→ **Description of the task**
Every line from the one that contains "Task: Click the comments" to the end of the records must be restated word for word. No other line belongs in the answer.

Entries taken from a collection:
★ ★ ★ ★

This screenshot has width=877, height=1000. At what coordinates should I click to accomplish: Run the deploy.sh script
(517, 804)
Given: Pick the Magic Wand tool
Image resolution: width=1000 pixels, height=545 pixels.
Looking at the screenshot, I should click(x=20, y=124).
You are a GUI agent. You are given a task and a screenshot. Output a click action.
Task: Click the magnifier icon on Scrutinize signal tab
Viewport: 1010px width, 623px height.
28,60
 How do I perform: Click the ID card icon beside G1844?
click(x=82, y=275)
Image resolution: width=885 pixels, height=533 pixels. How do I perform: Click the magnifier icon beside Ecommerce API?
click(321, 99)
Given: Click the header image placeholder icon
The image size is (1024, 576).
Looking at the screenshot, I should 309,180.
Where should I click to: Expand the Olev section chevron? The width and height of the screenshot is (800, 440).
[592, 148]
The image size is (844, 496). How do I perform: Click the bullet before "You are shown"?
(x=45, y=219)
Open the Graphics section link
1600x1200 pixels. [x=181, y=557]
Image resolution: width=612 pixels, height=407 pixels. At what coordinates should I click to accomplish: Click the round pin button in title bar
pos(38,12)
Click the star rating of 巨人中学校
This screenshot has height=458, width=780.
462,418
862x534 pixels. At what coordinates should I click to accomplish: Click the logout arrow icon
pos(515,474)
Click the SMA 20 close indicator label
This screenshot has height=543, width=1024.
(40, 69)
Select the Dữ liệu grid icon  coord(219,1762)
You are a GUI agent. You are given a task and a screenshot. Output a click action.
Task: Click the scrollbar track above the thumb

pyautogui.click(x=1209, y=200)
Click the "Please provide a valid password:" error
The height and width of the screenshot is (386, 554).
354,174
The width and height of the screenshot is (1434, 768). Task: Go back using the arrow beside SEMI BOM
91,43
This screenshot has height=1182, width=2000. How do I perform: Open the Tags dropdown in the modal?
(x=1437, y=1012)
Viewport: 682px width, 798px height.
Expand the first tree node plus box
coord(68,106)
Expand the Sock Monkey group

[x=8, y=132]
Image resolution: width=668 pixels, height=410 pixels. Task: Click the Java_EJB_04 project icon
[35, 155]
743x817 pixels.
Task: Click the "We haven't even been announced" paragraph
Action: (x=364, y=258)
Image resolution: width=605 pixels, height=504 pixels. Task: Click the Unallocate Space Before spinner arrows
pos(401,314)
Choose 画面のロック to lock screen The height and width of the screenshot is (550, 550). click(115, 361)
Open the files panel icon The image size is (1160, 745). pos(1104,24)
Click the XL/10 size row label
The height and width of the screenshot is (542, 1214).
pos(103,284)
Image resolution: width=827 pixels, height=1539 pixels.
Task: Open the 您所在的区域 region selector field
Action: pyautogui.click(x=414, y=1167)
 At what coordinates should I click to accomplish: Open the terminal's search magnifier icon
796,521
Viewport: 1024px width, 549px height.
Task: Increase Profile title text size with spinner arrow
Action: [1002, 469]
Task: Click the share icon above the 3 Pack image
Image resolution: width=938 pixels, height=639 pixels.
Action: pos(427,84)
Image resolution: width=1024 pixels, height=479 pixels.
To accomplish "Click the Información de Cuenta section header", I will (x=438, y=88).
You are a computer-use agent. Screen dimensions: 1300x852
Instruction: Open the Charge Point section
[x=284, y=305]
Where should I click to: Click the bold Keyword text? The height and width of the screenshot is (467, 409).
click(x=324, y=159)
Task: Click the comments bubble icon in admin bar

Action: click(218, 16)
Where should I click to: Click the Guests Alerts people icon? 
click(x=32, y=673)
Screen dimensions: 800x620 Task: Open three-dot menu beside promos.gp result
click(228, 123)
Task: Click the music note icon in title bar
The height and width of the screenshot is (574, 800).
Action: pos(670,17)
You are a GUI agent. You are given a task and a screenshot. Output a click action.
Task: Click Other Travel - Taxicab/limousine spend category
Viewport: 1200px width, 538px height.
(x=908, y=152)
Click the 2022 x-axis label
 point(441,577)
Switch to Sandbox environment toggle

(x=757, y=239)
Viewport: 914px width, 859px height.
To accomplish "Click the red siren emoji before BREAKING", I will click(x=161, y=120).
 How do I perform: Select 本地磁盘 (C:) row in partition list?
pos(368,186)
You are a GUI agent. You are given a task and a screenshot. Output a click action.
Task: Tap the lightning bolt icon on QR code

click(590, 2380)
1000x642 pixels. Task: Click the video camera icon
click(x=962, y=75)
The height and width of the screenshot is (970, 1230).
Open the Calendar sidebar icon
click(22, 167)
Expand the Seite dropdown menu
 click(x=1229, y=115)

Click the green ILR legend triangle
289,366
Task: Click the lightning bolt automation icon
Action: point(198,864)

★ ★ ★ ★

→ **Answer to the problem**
Task: Click the comments bubble icon in admin bar

Action: click(218, 16)
Where should I click to: Click the Guests Alerts people icon? 
click(x=32, y=673)
Screen dimensions: 800x620 Task: Open three-dot menu beside promos.gp result
click(228, 123)
Task: Click the music note icon in title bar
The height and width of the screenshot is (574, 800).
Action: pos(670,17)
You are a GUI agent. You are given a task and a screenshot. Output a click action.
Task: Click Other Travel - Taxicab/limousine spend category
Viewport: 1200px width, 538px height.
(x=908, y=152)
Click the 2022 x-axis label
 point(441,577)
Switch to Sandbox environment toggle

(x=757, y=239)
Viewport: 914px width, 859px height.
To accomplish "Click the red siren emoji before BREAKING", I will click(x=161, y=120).
 How do I perform: Select 本地磁盘 (C:) row in partition list?
pos(368,186)
You are a GUI agent. You are given a task and a screenshot. Output a click action.
Task: Tap the lightning bolt icon on QR code

click(590, 2380)
1000x642 pixels. Task: Click the video camera icon
click(x=962, y=75)
The height and width of the screenshot is (970, 1230).
Open the Calendar sidebar icon
click(22, 167)
Expand the Seite dropdown menu
 click(x=1229, y=115)

Click the green ILR legend triangle
289,366
Task: Click the lightning bolt automation icon
Action: point(198,864)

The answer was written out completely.